なぜ備えていたはずの企業が被害にあうのでしょうか。そこには、守ってくれるはずという思い込みと、攻撃手法の進化という、ふたつのズレがあります。



ウイルスソフトとウイルスの進化合戦

かつてのサイバー攻撃は、わかりやすく「怪しいファイル」や「ウイルスメール」として届いていました。それらを検知して駆除してくれるソフトは、企業の守りの要でした。

でも今はちがいます。攻撃者は、ウイルスソフトの更新スピードすら織り込んで攻撃してきます。ソフトが対応する前に、その穴を突いてくる。ソフトを強化してもしても、ウイルスはそれを突破してくる。これはいわば、「進化合戦」です。

しかも攻撃方法も、巧妙かつ多様化しています。・クラウドサービスそっくりの偽サイトに誘導し、IDとパスワードを抜く・問い合わせフォームを使ってマルウェアを送り込む・社員のSNSから情報を集め、信頼を装って侵入するどれもファイルではなく、ふつうの画面に見えるのがポイントです。つまり、ウイルスソフトは検知すらできないことがある。



“入れてるだけ”の対策は、もはや無防備と同じかもしれない

ちょうど最近も、政府機関や企業を巻き込む大規模なサイバー攻撃が報道されました

今のセキュリティに必要なのは、「ツール」よりも「考え方のアップデート」です。

例えば・怪しいメールやURLに気づけるか?・退職者のアカウントを放置していないか?・管理者権限が、誰にどこまで与えられているか把握しているか?・定期的な見直しが、ルールではなく習慣になっているか?

これらは、ウイルスソフトでは守れません。そして多くの攻撃は、まさにこのスキを狙ってきます。「うちは狙われるような会社じゃない」それがいちばん危ない。攻撃者は「防御されている相手」ではなく、「防御していないままの誰か」を狙っています。

規模でも、知名度でもなく、入りやすさでターゲットを決める時代なのです。実際に、全国の中小企業を一斉にスキャンし、セキュリティ設定が甘いところにだけ攻撃を仕掛けるケースも増えています。自分たちが“選ばれない”と思っている企業ほど、狙われやすい。
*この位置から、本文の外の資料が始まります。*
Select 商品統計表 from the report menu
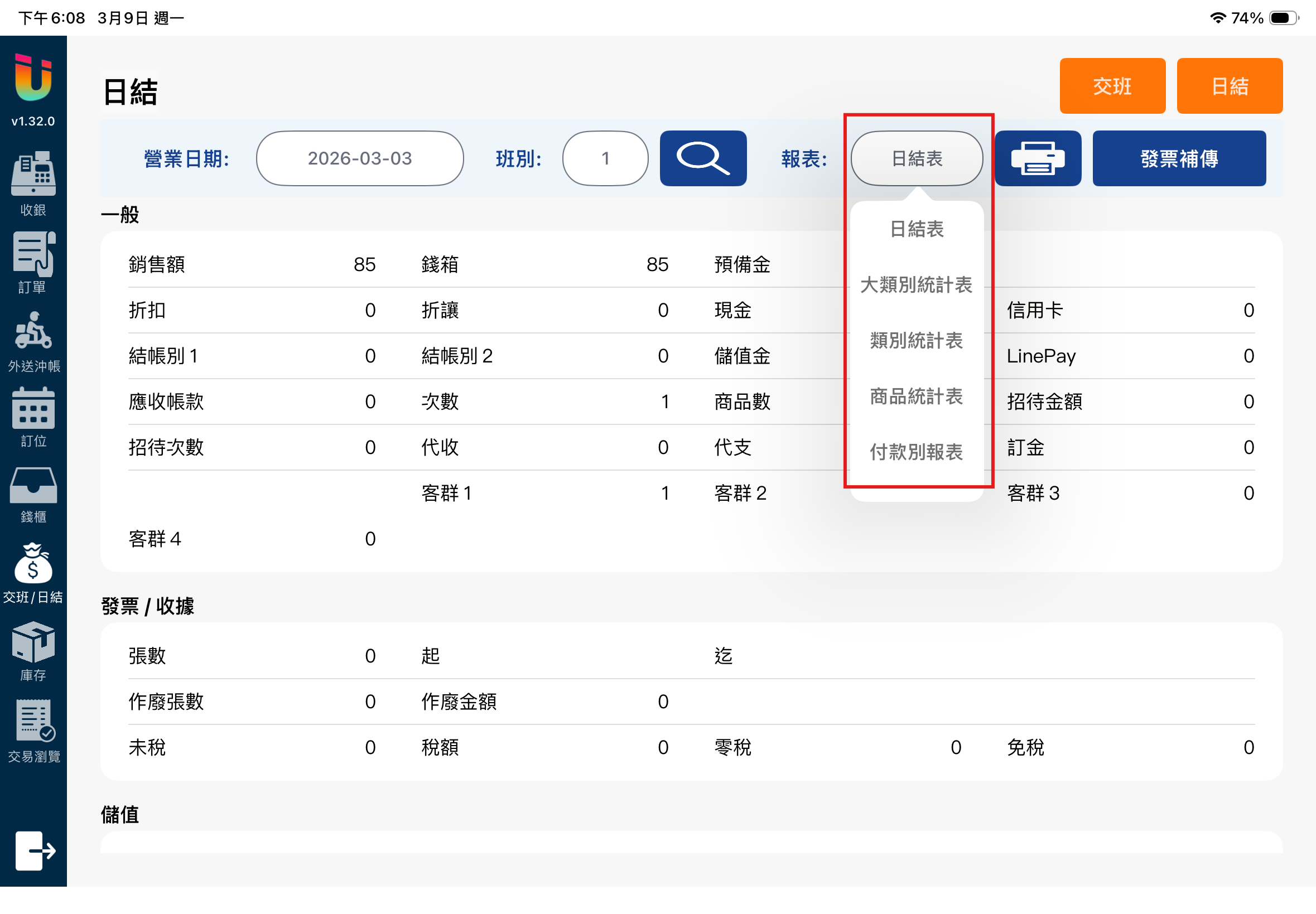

これは不安を煽る話ではなく、事実として起きていることです。



「ウイルスソフトがあるから大丈夫」は、すでに通用しない。

もちろん、ウイルスソフトが不要だという話ではありません。

ただ、それだけでは不十分になった。それが今の現実です。

セキュリティは「導入」より「運用」、そして正解が固定されないからこそ、定期的な見直しが不可欠です。たとえば、「半年に一度、パスワードの棚卸し」「全社員のアカウント権限の点検」「退職者アカウントの即時削除」、これだけでも、セキュリティリスクは大きく減らせます。

「まだ何も起きていないから大丈夫」ではなく、「まだ気づいていないだけかもしれない」という視点を持つこと。経営者自身が、「ウイルスソフト=安全」という神話から抜け出せるかどうか。それが、これからの企業にとって本当の意味での守りになるのではないでしょうか。